I like the look of this doctor’s face. Which is not to say he is handsome, but rather that he doesn’t look troubled. I am pretty sure his face would look different if he were here to tell me I was going to die.

“The important thing is all the lymph nodes appear to be negative,” he continues.

“That’s good?”

“Very good, yes,” he says. “You are probably only going to need radiation to prevent the cancer from coming back in your breast, which means we probably won’t need to do a mastectomy. What you will need to do is see a specialist to determine what other treatments may be options for you.”

“You say that as though I have some choice in the matter.”

“Of course you do,” he says, “you’re the patient. It’s your body and your life, so you’re the one who should make the decisions. Don’t ever forget that.”

I would not forget. In fact, those would prove to be the most memorable words I heard through this entire ordeal.

The next chapter takes place in a different office.
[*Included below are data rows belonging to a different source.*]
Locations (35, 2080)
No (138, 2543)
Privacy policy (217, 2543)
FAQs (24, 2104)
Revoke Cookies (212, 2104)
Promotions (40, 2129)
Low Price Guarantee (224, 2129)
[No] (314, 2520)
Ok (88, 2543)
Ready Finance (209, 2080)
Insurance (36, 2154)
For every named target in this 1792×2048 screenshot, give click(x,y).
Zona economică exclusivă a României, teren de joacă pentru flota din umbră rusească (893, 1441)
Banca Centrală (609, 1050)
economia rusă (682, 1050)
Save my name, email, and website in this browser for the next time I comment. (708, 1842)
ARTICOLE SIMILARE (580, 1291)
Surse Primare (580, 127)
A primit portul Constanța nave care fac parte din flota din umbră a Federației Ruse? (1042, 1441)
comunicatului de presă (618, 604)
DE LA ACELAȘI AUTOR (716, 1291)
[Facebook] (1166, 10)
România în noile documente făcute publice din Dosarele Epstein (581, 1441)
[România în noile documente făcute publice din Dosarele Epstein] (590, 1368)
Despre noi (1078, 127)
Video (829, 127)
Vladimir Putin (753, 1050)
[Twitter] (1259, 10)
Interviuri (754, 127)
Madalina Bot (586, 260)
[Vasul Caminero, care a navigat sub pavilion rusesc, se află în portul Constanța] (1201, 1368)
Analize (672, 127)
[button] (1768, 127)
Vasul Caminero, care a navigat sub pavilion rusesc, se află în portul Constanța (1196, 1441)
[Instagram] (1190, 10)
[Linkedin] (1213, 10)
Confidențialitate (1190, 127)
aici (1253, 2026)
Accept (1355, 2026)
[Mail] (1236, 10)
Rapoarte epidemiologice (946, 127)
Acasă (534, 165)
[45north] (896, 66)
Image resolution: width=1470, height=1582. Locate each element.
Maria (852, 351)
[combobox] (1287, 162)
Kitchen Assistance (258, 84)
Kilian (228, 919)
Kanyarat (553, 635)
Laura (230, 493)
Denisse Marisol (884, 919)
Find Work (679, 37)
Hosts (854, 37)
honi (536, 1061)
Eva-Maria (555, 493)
Now I am listening to an oncologist who specializes in breast cancer explain what he means when he says “the breast, and the rest.”

“Your tumor is triple-negative,” the doctor says. “That means it does not respond to hormones, or a number of other drugs we commonly use, treatments you may have read about in the newspapers.”

I nod my head to affirm, even though I have never read about any cancer treatments in the newspapers. I avoid stories about cancer in the newspapers, and everywhere else as well.

“We are going to use chemotherapy,” he continues, “because that gives us the best modality to prevent this cancer from coming back somewhere besides your breast.”

“Wait, I think I don’t understand,” I say. “I had a small tumor in my breast. They removed that. It didn’t spread to my lymph nodes. Why do I have to have chemo?”

The doctor’s face changed, a little. He looked more professorial now, and I was his student. “Well, we know based on the pathology, based on the tumor’s size and other factors, that there is still the potential for the cancer to come back somewhere else. So we do the radiation for the
breast,
and the chemo for the
rest
. That’s why we call this approach ‘the breast and the rest.’”

I think about it for a minute, as clearly as I am capable of. I’m still not sure I understand. “But why do we have to do this now?” I ask.

“If we wait for the cancer to come back somewhere else, we have lost our window of opportunity. We can
treat
it if it comes back in your liver or your brain or your bones, but right now our goal is to
cure
it.”

“But . . .”

I can’t really think of what to say after “but.” Or maybe I just have so many things to say after “but” that I can’t choose one. So I ask questions, lots of them. And the doctor is patient and supportive, but he never tells me what I want to hear. He never offers to give me back yesterday and most of today.